Para un trabajador que cobra en bolívares y no ha recibido un aumento salarial equivalente, o que recibe bonos que tampoco se han ajustado al mismo ritmo, eso significa que su poder adquisitivo se ha erosionado significativamente en solo cuatro meses y medio
El dólar oficial publicado por el Banco Central de Venezuela (BCV) superó este 11 de mayo la barrera de los 500 bolívares, ubicándose en 504,91 bolívares por dólar. La cifra marca un hito en la evolución cambiaria del año y consolida una tendencia de depreciación sostenida del bolívar que en lo que va de 2026 acumula un alza de 67,9% frente a la tasa con la que arrancó el año, de 298,14 bolívares por dólar.
La barrera de los 500 bolívares no es solo un número. Es la referencia que utilizan los venezolanos para calcular precios, cobrar servicios, fijar salarios informales y tomar decisiones económicas cotidianas.

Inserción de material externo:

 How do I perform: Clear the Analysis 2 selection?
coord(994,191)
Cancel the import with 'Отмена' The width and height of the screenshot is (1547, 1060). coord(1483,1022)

En un país donde el 98% de las transacciones se hace en bolívares, pero la mayoría de los precios se expresan en dólares, cada movimiento de la tasa BCV tiene un impacto directo e inmediato en el poder adquisitivo de los trabajadores, cuyo salario mínimo sigue congelado en 130 bolívares, hoy equivalentes a apenas 0,26 centavos de dólar.
Enero fue el mes de mayor devaluación
El análisis mensual de la tasa oficial revela que la depreciación del bolívar no ha sido uniforme a lo largo del año. Enero fue, con diferencia, el mes de mayor impacto: el dólar BCV saltó de 298,14 bolívares el 1 de enero a 370,25 al cierre del mes, un aumento de 72,11 bolívares que representa una devaluación del 24,2% en apenas 31 días.
Febrero y marzo mantuvieron un ritmo más moderado. En febrero el dólar pasó de 370,25 a 419,98 bolívares, una variación de 13,4%. En marzo continuó al alza, cerrando en 473,87 bolívares, con un incremento mensual de 12,8%. Abril mostró una desaceleración notable: el dólar apenas subió de 473,87 a 487,11 bolívares, un avance de solo 2,8%, el más bajo del año hasta ese momento.
Pero ya en los primeros 11 días de mayo, el dólar pasó de 487,11 a 500,46 bolívares, un avance de 2,7% para superar el umbral de los 500 bolívares, un nivel que a principios de año parecía lejano.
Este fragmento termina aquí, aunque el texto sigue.